Approcci informali con l’entourage, poi lo stop: le condizioni richieste dal tecnico non erano facilmente percorribili per il club viola
La Fiorentina ha rotto gli indugi già ieri sera, prendendo la scelta di esonerare l'allenatore Fabio Grosso dopo tre giornate soltanto di Serie A, nelle quali la squadra ha soltanto perso. Al suo posto è stato richiamato Paolo Vanoli, già al Viola Park e in procinto di essere ufficializzato per la sua avventura 2.0 a Firenze. Quello del freschissimo ex, però, non era l'unico nome sul taccuino di Paratici.

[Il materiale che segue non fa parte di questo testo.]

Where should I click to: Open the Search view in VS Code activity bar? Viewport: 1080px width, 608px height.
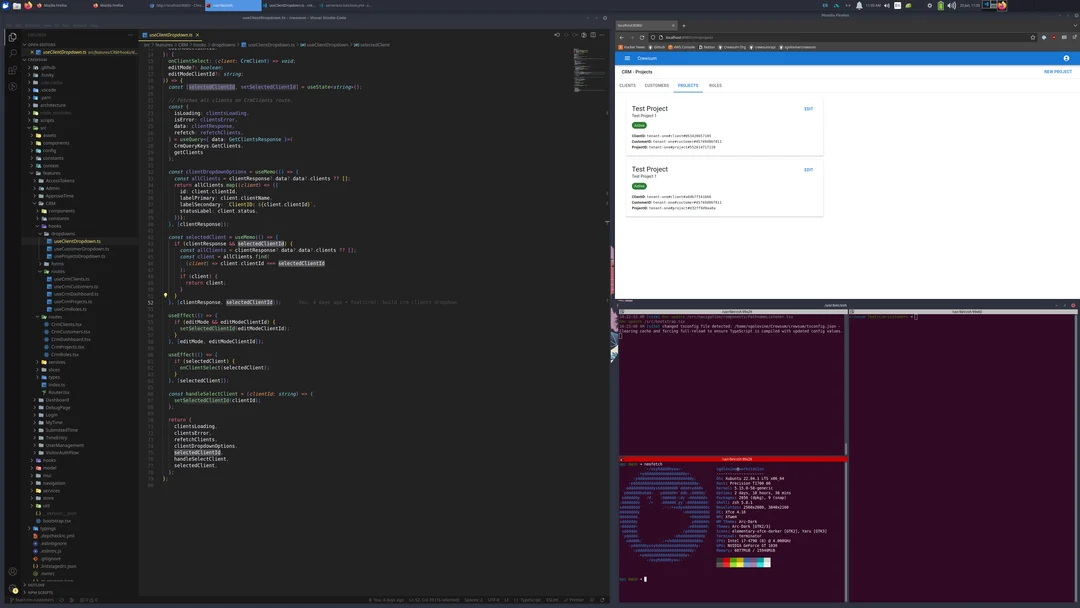10,53
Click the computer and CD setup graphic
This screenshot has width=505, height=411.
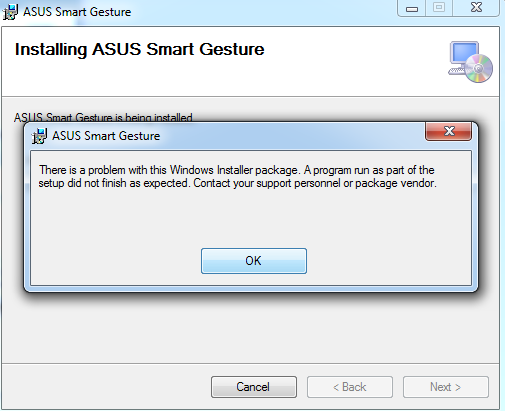(470, 62)
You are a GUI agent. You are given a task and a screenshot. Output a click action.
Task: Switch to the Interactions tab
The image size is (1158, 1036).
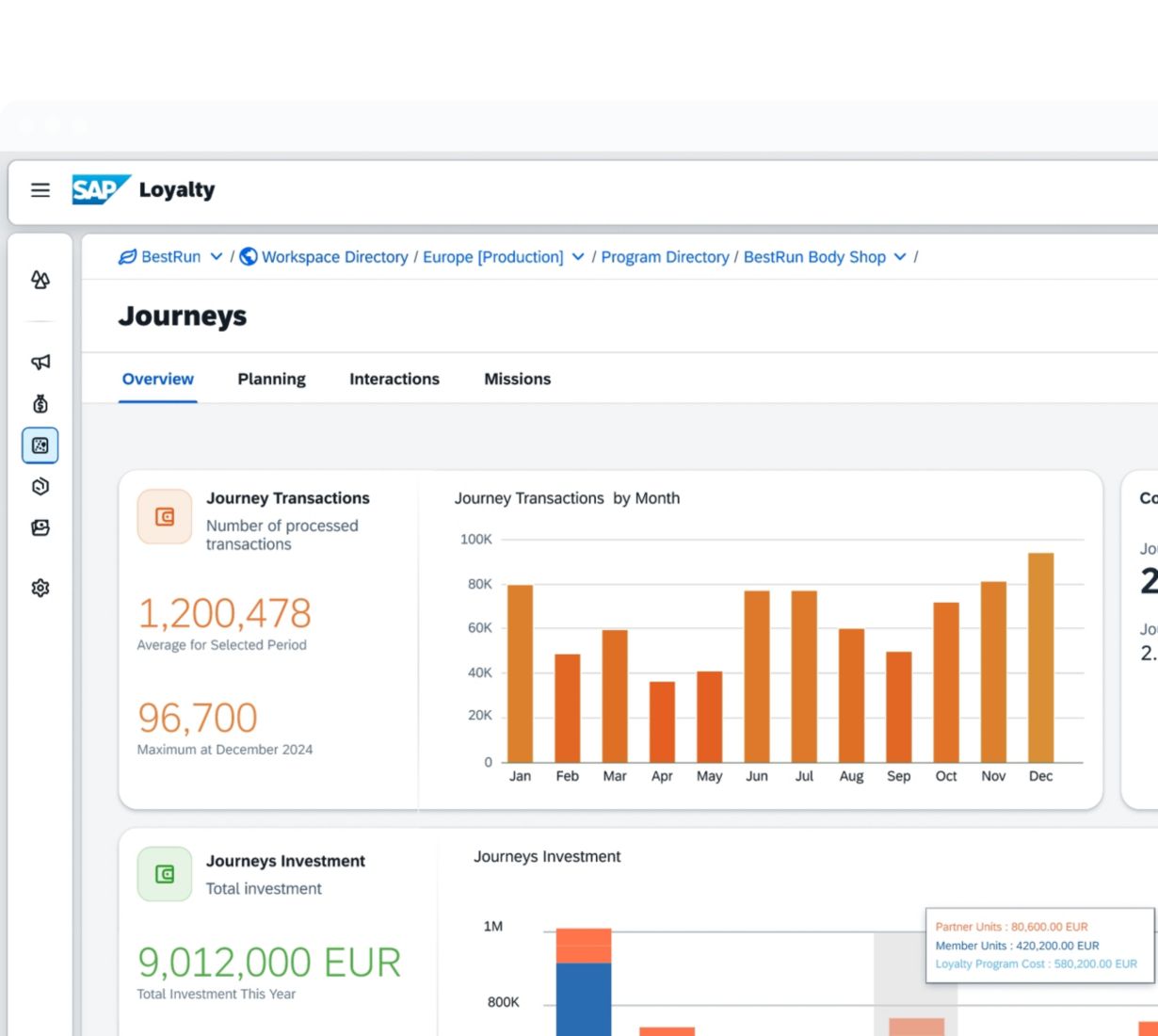coord(394,379)
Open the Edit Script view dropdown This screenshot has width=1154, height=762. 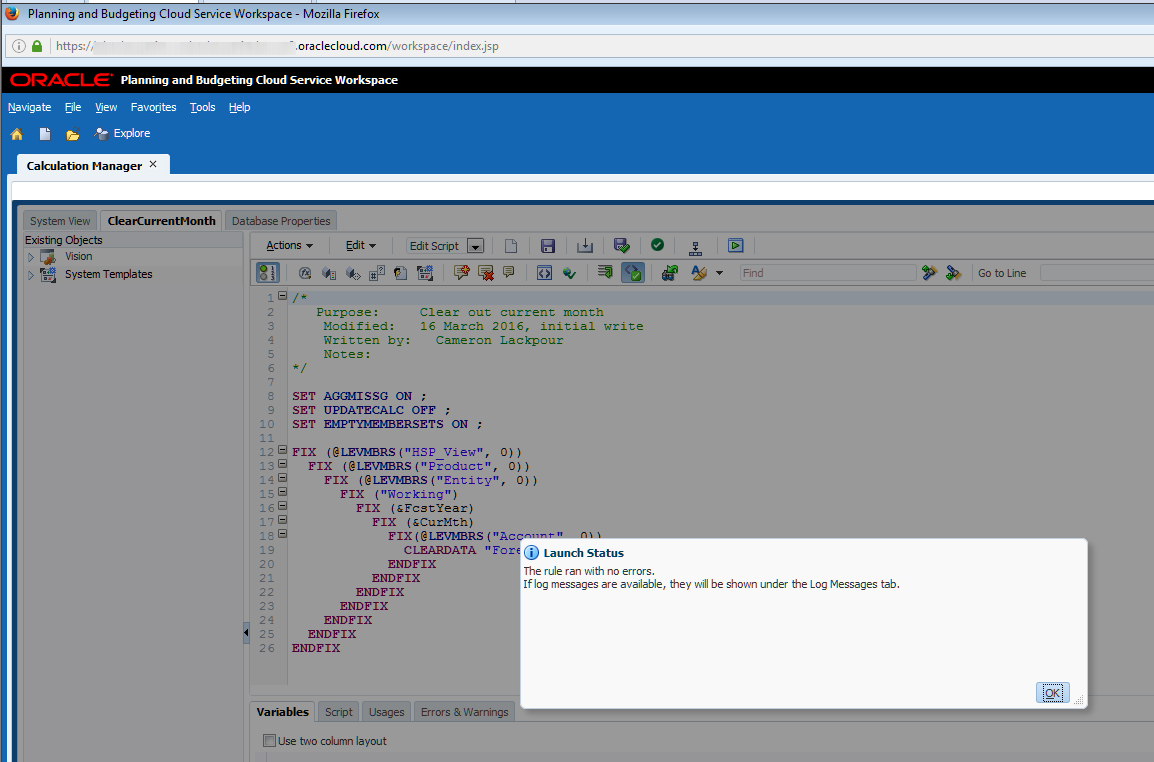point(476,246)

L'idea principale, infatti, portava a Thiago Motta. Libero dallo scorso mese di giugno dal vincolo fino al 2027 con la Juventus, era lui il primo nome in lista per Paratici, tant'è vero che sono stati provati degli approcci informali, e conoscitivi, con l'entourage del tecnico. Una discussione che però si è fermata praticamente sul nascere, per via di un paio di richieste di Motta difficili da esaudire visto il contesto attuale dei toscani: l'italo-brasiliano, oltre a un ingaggio netto complicato da garantirgli per la Fiorentina (3,5 milioni di euro netti per due anni più uno) aveva chiarito di avere anche delle richieste specifiche per interventi sulla rosa a partire già dal mercato di gennaio. Dopo aver speso 150 milioni di euro in estate, però, non è tutto così semplice né scontato.
Anche per questo ha rapidamente preso piede il piano B, che porta al ritorno di Vanoli. Il quale metterà la firma su un accordo di durata annuale, con opzione per il 2028 in caso di qualificazione alle prime due coppe europee. Sarà ufficiale presto, già nelle prossime ore. Lo riporta TMW.